Last Sunday after being away for 3 weeks my new colony of bees swarmed. The swarm was caught and is in a new hive and has settled in.

I have just check the old colony today and I have a dilema. The old hive has six capped and unhatched queen cells. I have checked them and none of them have been vacated. I checked them by just touching them with the hive tool. I don't know if I am being too gentle though.

If all six queens hatch will I lose nearly all the colony?

Should I be knocking down some of the cells?

Should I have knocked them down last week?

Please could I have some suggestions what I should do?
 
Queen cells

Are they all on one frame or a few frames
 
I have just check the old colony today and I have a dilema.
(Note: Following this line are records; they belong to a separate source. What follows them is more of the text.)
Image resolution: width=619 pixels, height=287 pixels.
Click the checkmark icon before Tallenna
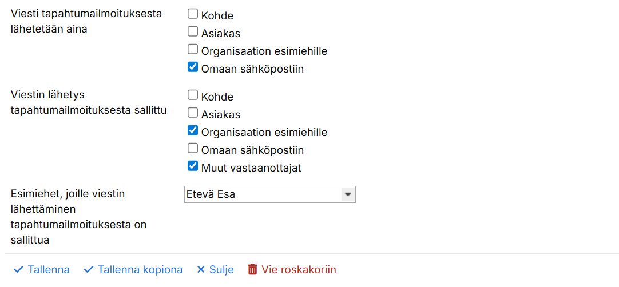(18, 269)
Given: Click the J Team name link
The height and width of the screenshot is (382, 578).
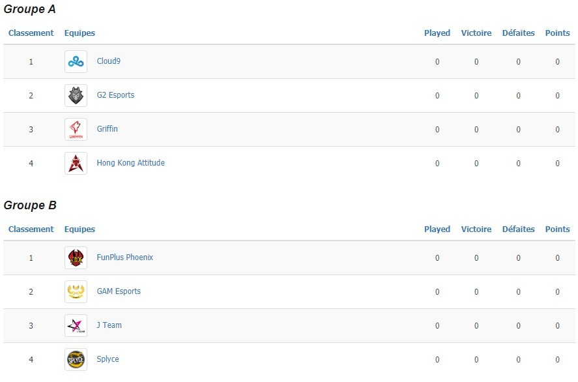Looking at the screenshot, I should click(x=109, y=325).
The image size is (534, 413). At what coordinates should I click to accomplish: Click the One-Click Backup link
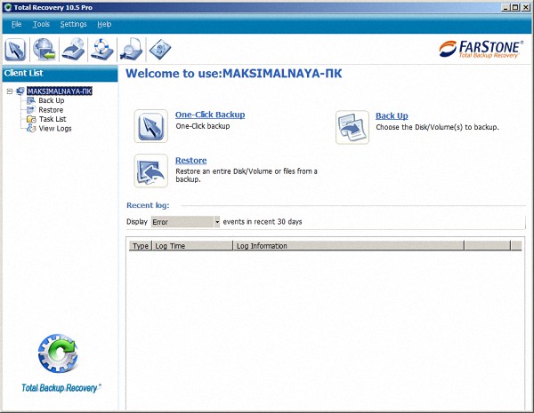click(x=210, y=115)
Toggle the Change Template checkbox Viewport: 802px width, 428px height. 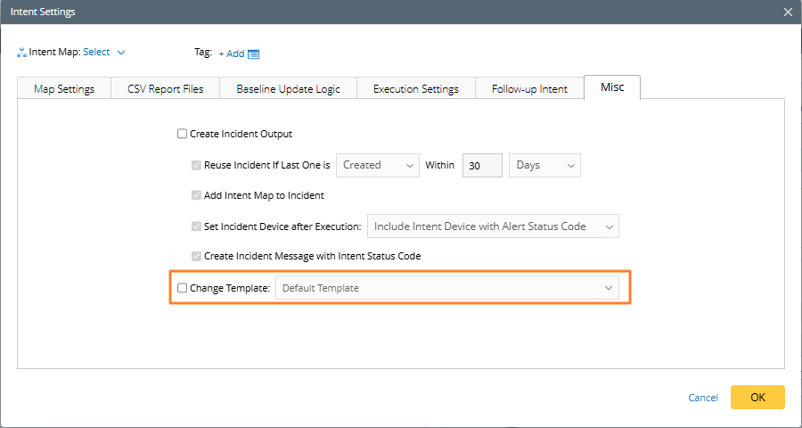[x=183, y=288]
Dilema? That's just what what happens.

The idea is to select one or two good queen cells and destroy all others, rather than having 4 or 5 more swarms headed by virgin queens.
 
I don't know of the relative positions, but if adjacent and sufficient space the other side of the swarm hive you could move the queen-cell hive (carefully!) to the other side of the swarm colony a day before the first queen is expected to emerge.

The effect of this would be to lose the flying bees from the queen-cell hive to the swarm colony and lessen the risk of cast swarms being issued (although this is probably less likely, this late in the season). Not sure about how many queen cells to remove, if you have been poking them with a hive tool, but normally I would reduce to two. You should be able to see if they are 'ripe'.

Regards, RAB
 
If the bee's swarmed last sunday....they already had sealed cells...so the cells are due to emerge today...or before.
 
4 are on one frame and 2 are on an ajdacent frame.

On inspection today there was a lot of attention being given to these cells by the workers.

I thought they would be out today.
 
I think I can now answer this with the knowledge of hindsight.

I was given the advice of knocking off 4 of the queen cells and leave 2. This my son did on the 24th and he left one capped cell and the other cell had been opened by the queen.

Today I now know since the queen cell had been exited by the new queen I perhaps should have got rid of all the queen cells as today the new queen swarmed off with a good number of bees. When we checked the hive there is still a viable number of bees left although the amount of unhatched brood is getting very low. The last queen cell is still capped and so the worry is now; will she hatch out?, will she get mated? and will she be able to get the colony in order ready for winter?

I did try and go off after the bees that went but had no luck locating them. I was asked by a number of people if I had lost something. I suppose I did look odd walking about with a large cardboard box looking up at the trees.